The Baltimore office of the EEOC has assigned the case to the Baltimore Community Relations Commission, the city agency charged with investigating discrimination complaints. Director Alvin Gillard said his agency could not comment on a specific case.
At a Tuesday meeting of the Baltimore chapter of the National Association for the Advancement of Colored People, Police Commissioner Frederick Bealefeld said the charges in the case had been sustained by the police department’s EEOC unit. In an interview Thursday, Bealefeld confirmed he made the statement, but declined to make further comment.
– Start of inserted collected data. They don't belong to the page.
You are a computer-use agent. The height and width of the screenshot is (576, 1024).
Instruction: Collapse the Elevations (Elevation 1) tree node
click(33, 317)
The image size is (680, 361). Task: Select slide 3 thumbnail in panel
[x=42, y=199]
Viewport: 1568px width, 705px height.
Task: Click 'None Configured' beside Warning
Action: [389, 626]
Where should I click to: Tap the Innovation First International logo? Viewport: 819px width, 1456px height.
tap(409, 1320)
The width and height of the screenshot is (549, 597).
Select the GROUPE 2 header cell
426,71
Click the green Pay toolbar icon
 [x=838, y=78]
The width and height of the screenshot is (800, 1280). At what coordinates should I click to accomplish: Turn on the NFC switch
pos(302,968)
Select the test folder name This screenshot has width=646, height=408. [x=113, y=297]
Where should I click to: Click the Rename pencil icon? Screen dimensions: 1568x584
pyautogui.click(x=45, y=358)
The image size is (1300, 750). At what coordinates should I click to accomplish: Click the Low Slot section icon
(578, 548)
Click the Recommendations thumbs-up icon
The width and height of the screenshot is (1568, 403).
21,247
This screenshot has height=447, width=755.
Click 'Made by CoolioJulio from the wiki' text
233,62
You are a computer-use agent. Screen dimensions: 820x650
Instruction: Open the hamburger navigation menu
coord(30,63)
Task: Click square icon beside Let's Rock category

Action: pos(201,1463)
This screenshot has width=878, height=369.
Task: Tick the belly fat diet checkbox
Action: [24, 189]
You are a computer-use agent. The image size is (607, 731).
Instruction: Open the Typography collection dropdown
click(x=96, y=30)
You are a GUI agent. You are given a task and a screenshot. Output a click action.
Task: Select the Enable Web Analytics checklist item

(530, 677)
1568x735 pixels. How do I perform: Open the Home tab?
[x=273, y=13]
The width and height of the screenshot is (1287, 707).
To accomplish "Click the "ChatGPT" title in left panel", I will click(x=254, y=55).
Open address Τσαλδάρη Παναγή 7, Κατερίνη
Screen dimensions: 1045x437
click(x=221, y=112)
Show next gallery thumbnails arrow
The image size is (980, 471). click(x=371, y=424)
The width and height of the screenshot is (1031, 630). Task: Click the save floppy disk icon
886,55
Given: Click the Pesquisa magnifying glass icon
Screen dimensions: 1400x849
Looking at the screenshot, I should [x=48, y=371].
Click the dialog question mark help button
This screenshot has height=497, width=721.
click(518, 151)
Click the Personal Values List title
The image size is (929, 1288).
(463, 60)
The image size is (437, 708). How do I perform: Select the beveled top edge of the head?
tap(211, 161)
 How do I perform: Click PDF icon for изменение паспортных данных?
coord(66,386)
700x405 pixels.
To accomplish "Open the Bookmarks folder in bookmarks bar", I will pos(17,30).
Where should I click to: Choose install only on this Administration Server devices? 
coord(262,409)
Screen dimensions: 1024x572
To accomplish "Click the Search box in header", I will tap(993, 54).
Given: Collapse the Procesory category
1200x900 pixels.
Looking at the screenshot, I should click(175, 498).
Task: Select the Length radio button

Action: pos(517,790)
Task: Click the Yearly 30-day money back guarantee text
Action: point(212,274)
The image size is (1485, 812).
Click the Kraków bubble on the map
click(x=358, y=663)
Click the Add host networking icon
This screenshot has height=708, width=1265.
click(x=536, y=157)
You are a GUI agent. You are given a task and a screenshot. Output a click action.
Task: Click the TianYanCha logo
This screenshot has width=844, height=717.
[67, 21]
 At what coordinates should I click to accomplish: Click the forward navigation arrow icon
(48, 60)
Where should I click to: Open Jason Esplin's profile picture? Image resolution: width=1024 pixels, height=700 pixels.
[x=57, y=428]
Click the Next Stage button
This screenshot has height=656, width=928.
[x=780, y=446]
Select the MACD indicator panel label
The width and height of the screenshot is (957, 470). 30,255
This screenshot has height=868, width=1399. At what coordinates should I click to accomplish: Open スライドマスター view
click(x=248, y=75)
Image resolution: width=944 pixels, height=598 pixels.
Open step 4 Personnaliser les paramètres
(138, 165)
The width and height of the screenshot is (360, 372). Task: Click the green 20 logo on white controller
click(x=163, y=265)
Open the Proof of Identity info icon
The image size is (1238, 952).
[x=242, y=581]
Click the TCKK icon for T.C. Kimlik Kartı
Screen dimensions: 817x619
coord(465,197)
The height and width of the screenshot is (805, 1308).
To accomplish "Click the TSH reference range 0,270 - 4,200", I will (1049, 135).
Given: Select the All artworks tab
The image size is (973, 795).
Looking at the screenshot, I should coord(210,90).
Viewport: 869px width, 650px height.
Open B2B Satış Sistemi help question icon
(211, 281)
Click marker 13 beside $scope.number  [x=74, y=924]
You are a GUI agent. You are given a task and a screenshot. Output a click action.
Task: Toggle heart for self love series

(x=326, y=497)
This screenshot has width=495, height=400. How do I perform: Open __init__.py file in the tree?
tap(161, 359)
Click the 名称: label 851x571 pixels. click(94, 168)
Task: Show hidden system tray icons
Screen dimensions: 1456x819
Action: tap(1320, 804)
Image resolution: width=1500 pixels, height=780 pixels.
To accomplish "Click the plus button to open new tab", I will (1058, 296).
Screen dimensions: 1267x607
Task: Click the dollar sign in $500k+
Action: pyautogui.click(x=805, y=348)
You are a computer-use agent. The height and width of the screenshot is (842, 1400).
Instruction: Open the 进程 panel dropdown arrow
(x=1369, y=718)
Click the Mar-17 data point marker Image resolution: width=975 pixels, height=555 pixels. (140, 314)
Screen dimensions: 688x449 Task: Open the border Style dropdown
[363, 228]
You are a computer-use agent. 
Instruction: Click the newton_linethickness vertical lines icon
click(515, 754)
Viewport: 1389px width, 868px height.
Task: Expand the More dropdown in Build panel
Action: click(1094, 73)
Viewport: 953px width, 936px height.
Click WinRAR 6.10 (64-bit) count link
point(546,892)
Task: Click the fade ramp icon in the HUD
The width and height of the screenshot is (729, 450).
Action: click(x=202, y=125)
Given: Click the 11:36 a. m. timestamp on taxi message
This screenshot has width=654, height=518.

Sources familiar with the probe said police investigators have sustained the charges of discrimination against Lt. James Hagin, subject of the complaint, and charged two other detectives with filing false reports and tampering with evidence. In the complaint, filed with the EEOC, Sgt. Kelvin Sewell, a 20- year veteran of the force and supervisor in the homicide division, alleged one of his commanders ordered him on March 3 to look at Ku Klux Klan sites.
The sites, the March 5 complaint alleges, focus on a KKK rally that had occurred two years earlier near Sewell’s Cecil County home.
“He pulled up approximately 25-30 Web sites of the KKK,” Sewell wrote in the complaint. “This activity went on for over one hour before I was able to leave his office.”
According to investigators, a homicide detective removed Hagin’s hard drive from the computer in his office after Sewell filed his complaint, and attempted to acquire a new hard drive from the department’s technology unit. Another veteran homicide detective gave statements discrediting Sewell’s story, but investigators later determined he was not present when the incident occurred.
The officers will now face a police trial board, which will rule on the charges and decide punishment. Marvin “Doc” Cheatham, president of the NAACP Baltimore chapter, lauded the police department for completing the investigation.
“We are happy that the case has been completed and we appreciate Commissioner Bealefeld being forthcoming,” Cheatham said. “But I think this shows we have work to do in addressing discrimination inside the department.”